Today our political vista is also characterised by demands. Demands in many cases of the instant gratification kind. The infantile “I want, I want” kind of demands that simply are not going to be met. In the 1970s the unions made ever increasing demands. Today they are made by an oddball bunch that we have come to call populists. Ironically, militant trade unionists and these populists have been on opposite sides of the political spectrum, but here they find common purpose.
The trade union demands were eventually utterly impossible to meet but they kept coming all the same. Ever increasing pay rises, ever increasing variances to contracts. Those demands and holding the country to ransom led to the Thatcher government of 1979 and the demise of union ‘absolute power’.
Now the demands come from Brexiteers and populist politicians, and like the union demands of old, they are just as unachievable and damaging to the UK’s prestige and eventually its economy. Boris Johnson makes demands that “come what may” we will leave on the 31st October. He tells us that GATT24 will save us from ruin, even though every sensible commentator has repeatedly told us this will not work and never could have. Just like the old style trade union demagogues of the 1970s, the fact that his demands are unachievable matters not, he just keeps on making them.
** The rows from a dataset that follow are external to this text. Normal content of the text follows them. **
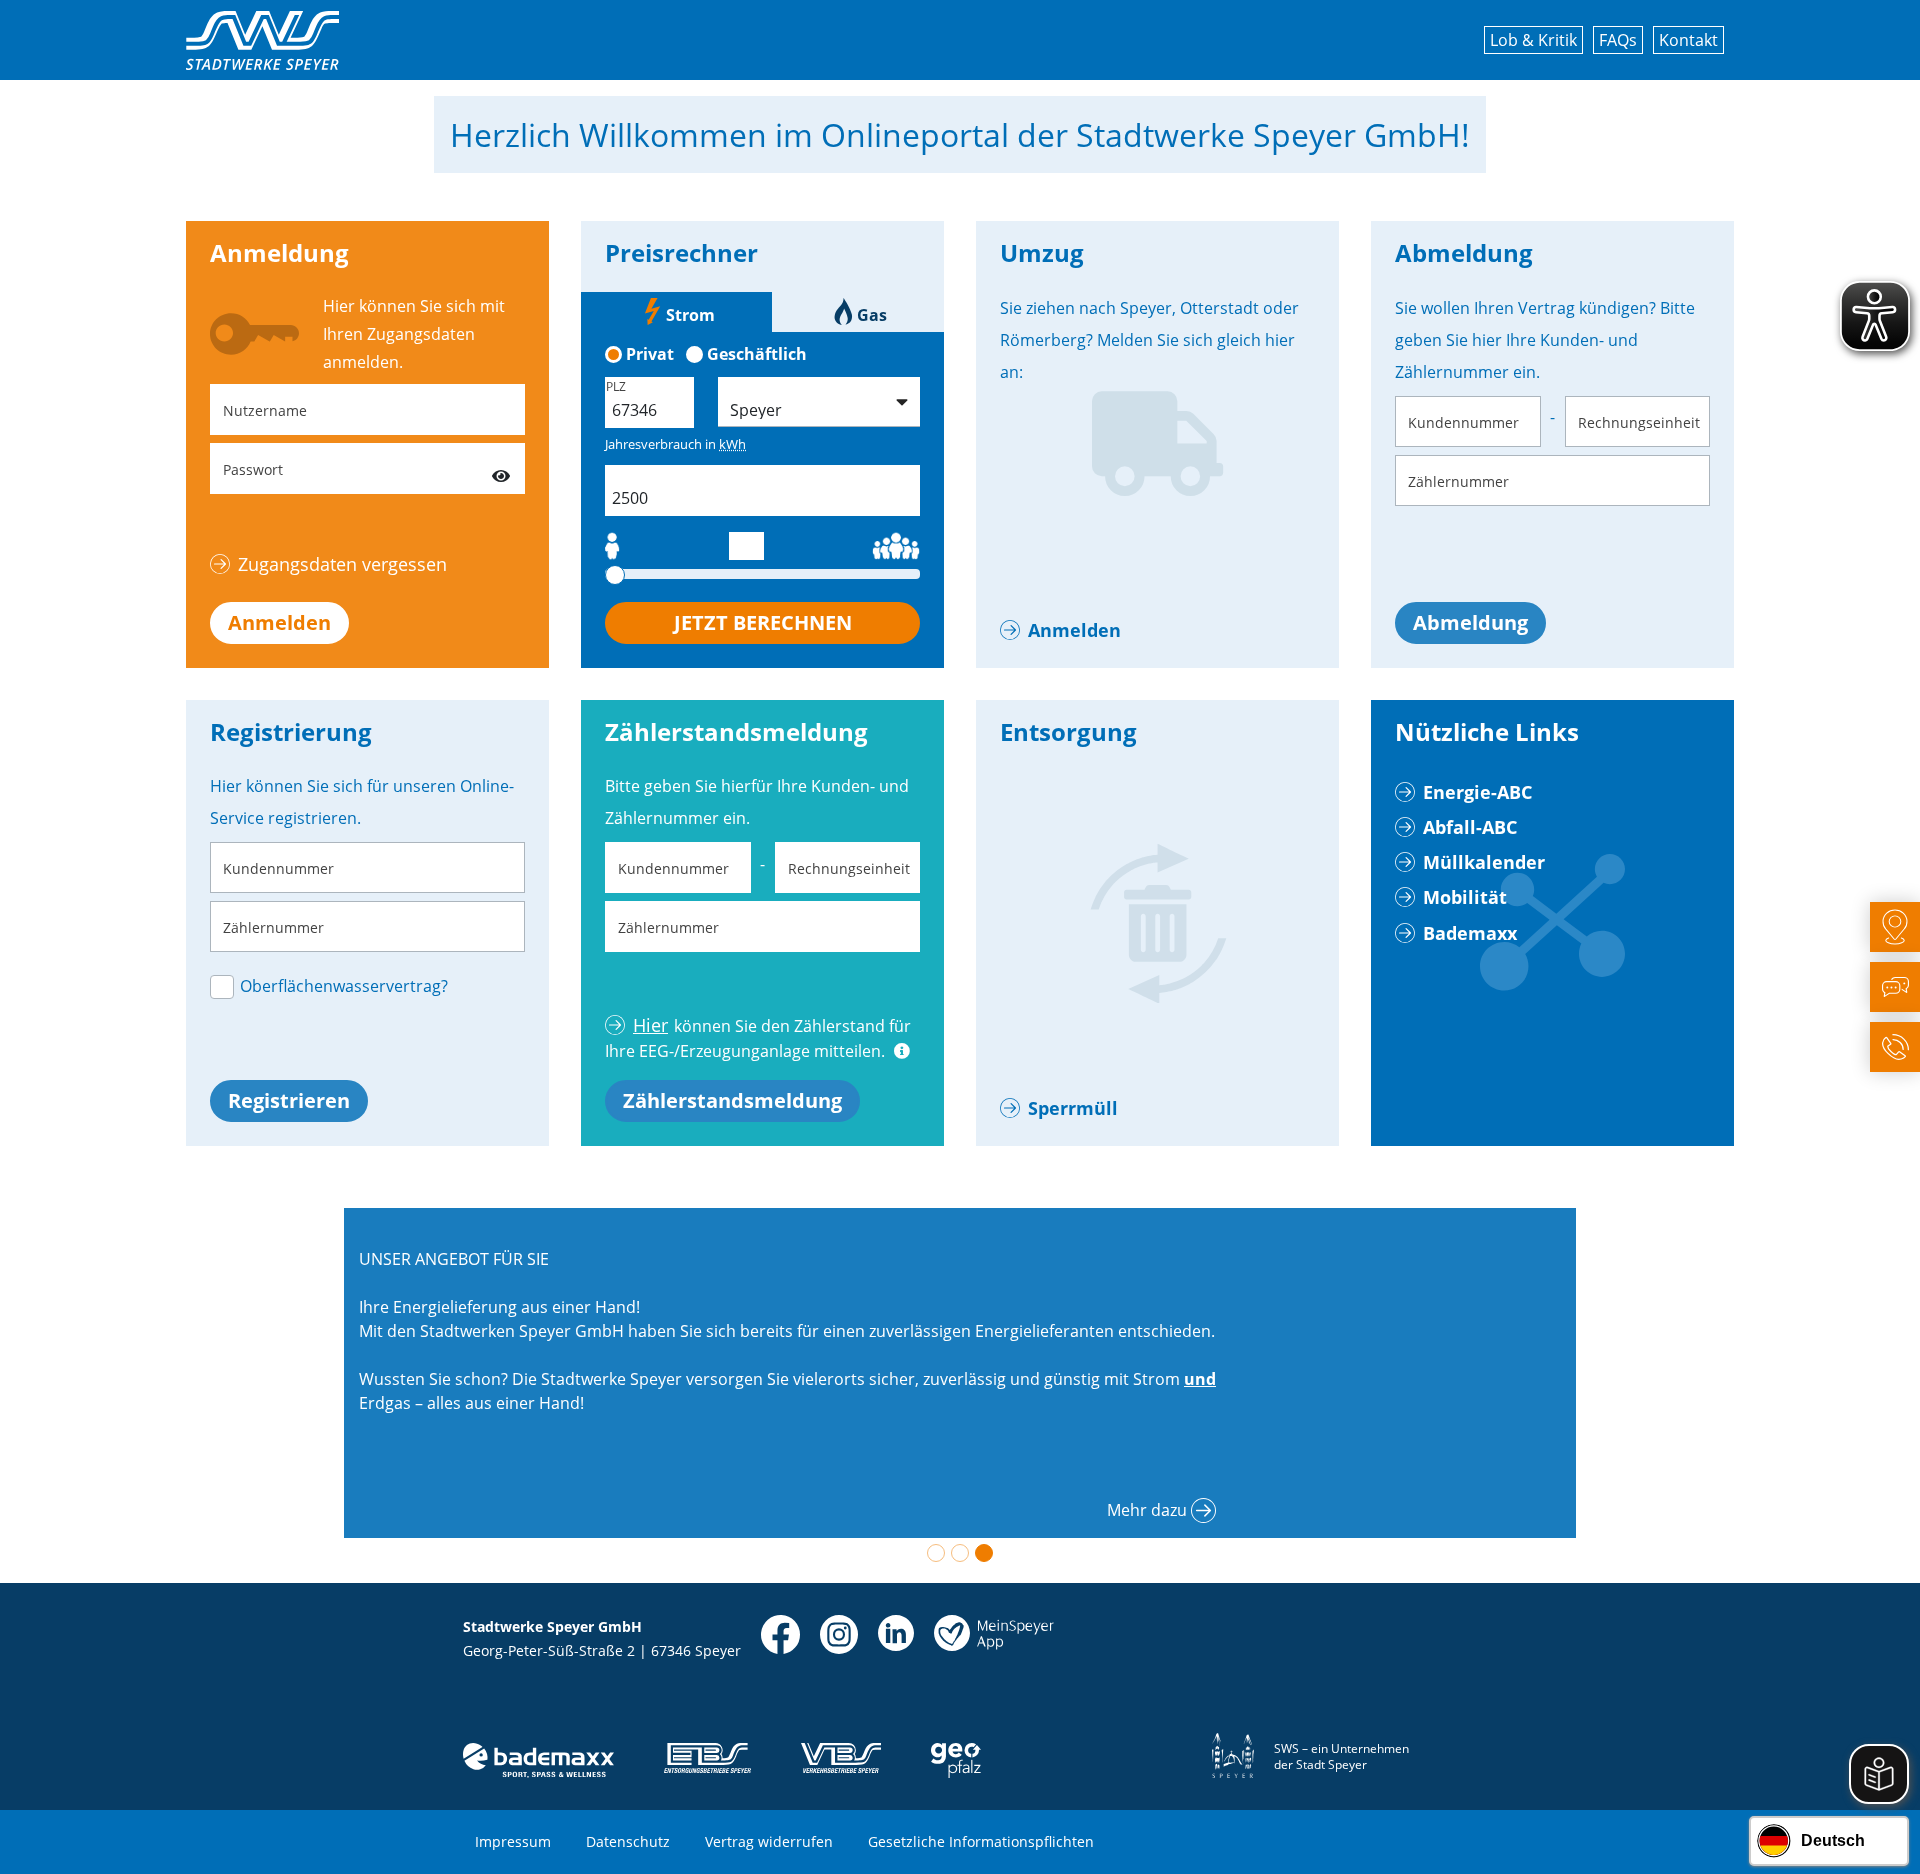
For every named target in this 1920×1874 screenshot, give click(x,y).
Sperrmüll (1073, 1108)
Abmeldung (1470, 622)
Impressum (513, 1841)
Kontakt (1688, 40)
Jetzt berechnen (763, 622)
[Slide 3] (984, 1553)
A spoof newspaper headline from the 1970s once announced “Railwaymen Demand Eternal Life”. Today Boris and fellow travellers demand from the EU what they can never have. The old saying attributed to philosopher George Santayana “those who do not learn from history are condemned to repeat it” echoes in every Brexiteer soundbite.
The unions lost their immense power during the 1980s and Margaret Thatcher is frequently credited with that victory. In reality, it was just as much the consequence of EU employment law granting legal rights to employees that undermined the imperious power of the trade union bosses. So Arch-Brexiteers need to think on. Some of them would very much like to diminish those worker’s rights that we have so much to thank EU law for.
Should that be a consequence of our leaving the EU, then the anti trade union laws of the Thatcher years will not be enough to save the UK from a return to Red Robbo and Arthur Scargill trade unionism. Those who have not heard of Mr Robinson and the legendary Arthur Scargill might want to read the history books. It will be a lot more comfortable than reliving it.